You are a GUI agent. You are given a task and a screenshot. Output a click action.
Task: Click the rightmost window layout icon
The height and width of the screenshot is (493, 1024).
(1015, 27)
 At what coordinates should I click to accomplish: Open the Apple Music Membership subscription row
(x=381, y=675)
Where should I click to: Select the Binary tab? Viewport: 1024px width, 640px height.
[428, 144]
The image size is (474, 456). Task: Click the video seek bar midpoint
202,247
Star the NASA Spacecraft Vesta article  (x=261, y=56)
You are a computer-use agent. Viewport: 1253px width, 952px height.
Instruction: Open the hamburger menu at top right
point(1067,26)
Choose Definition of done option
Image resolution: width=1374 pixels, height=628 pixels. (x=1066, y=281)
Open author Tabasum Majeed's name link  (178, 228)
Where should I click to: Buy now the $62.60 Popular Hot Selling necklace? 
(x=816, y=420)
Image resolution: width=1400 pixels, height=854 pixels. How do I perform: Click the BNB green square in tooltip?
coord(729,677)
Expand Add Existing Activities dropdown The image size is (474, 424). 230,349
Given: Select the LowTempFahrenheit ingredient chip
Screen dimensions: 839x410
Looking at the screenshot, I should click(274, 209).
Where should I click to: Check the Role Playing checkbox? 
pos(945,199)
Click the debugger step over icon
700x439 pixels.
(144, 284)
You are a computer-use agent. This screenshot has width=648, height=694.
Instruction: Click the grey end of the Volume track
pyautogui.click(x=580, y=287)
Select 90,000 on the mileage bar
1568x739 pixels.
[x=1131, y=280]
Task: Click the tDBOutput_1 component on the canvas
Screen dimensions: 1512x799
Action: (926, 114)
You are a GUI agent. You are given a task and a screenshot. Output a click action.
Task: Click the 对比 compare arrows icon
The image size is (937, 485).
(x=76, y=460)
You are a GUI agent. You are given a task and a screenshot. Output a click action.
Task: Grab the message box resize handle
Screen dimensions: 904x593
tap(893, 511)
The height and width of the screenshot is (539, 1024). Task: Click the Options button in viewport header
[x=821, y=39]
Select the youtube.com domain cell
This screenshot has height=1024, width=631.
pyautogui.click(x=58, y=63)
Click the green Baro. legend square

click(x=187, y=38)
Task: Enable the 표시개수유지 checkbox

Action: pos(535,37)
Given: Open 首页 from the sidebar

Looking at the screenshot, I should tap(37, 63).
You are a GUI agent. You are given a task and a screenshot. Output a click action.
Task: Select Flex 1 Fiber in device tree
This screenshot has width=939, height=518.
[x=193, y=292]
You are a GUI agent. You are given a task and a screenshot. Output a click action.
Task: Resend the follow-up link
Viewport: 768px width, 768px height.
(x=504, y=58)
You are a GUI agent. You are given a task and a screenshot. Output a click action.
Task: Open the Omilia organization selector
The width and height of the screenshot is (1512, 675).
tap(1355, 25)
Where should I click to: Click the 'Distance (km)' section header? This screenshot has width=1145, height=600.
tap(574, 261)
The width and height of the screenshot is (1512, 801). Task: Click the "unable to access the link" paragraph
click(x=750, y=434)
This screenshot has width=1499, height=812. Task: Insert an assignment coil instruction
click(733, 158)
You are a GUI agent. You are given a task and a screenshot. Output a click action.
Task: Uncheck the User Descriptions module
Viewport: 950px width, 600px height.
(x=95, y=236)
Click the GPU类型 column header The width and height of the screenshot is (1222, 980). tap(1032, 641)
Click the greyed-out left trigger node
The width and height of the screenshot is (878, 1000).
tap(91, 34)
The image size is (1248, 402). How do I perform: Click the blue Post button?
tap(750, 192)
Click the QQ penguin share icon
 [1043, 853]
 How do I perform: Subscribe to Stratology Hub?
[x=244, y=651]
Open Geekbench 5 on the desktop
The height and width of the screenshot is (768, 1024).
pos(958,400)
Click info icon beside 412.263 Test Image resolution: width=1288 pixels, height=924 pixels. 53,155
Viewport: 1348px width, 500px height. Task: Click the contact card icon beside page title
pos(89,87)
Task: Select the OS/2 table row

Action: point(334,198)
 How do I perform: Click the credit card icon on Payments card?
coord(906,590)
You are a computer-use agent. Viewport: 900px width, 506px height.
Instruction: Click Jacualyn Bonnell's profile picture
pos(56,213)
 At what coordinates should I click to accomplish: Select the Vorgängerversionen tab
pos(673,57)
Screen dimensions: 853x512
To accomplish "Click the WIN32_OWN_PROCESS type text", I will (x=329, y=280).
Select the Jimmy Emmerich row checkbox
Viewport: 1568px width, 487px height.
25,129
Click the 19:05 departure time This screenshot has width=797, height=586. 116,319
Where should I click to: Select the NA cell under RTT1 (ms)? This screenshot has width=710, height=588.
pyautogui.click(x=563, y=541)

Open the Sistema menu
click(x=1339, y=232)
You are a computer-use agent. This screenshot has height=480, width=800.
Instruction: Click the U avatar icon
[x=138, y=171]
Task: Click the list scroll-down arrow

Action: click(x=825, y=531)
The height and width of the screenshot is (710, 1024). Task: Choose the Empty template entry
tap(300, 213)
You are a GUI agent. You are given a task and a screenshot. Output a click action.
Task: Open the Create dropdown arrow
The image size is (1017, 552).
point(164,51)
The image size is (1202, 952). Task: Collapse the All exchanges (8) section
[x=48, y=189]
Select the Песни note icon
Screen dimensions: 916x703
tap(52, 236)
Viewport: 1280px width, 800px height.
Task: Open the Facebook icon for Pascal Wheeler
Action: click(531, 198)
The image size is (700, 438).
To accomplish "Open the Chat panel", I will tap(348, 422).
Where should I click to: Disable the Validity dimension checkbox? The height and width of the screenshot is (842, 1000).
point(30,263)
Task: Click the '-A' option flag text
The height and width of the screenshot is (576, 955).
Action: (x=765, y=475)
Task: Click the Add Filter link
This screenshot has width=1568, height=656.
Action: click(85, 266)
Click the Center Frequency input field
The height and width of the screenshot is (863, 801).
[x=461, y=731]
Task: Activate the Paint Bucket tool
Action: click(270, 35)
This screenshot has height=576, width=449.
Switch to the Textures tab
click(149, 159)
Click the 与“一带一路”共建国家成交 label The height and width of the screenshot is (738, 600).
§ §
# Exercise goal:
In the listing above, locate the line containing "Click the QQ penguin share icon" and the line containing "Screen dimensions: 853x512", then transcribe both and every line between them verbatim.

# Answer section:
Click the QQ penguin share icon
 [1043, 853]
 How do I perform: Subscribe to Stratology Hub?
[x=244, y=651]
Open Geekbench 5 on the desktop
The height and width of the screenshot is (768, 1024).
pos(958,400)
Click info icon beside 412.263 Test Image resolution: width=1288 pixels, height=924 pixels. 53,155
Viewport: 1348px width, 500px height. Task: Click the contact card icon beside page title
pos(89,87)
Task: Select the OS/2 table row

Action: point(334,198)
 How do I perform: Click the credit card icon on Payments card?
coord(906,590)
You are a computer-use agent. Viewport: 900px width, 506px height.
Instruction: Click Jacualyn Bonnell's profile picture
pos(56,213)
 At what coordinates should I click to accomplish: Select the Vorgängerversionen tab
pos(673,57)
Screen dimensions: 853x512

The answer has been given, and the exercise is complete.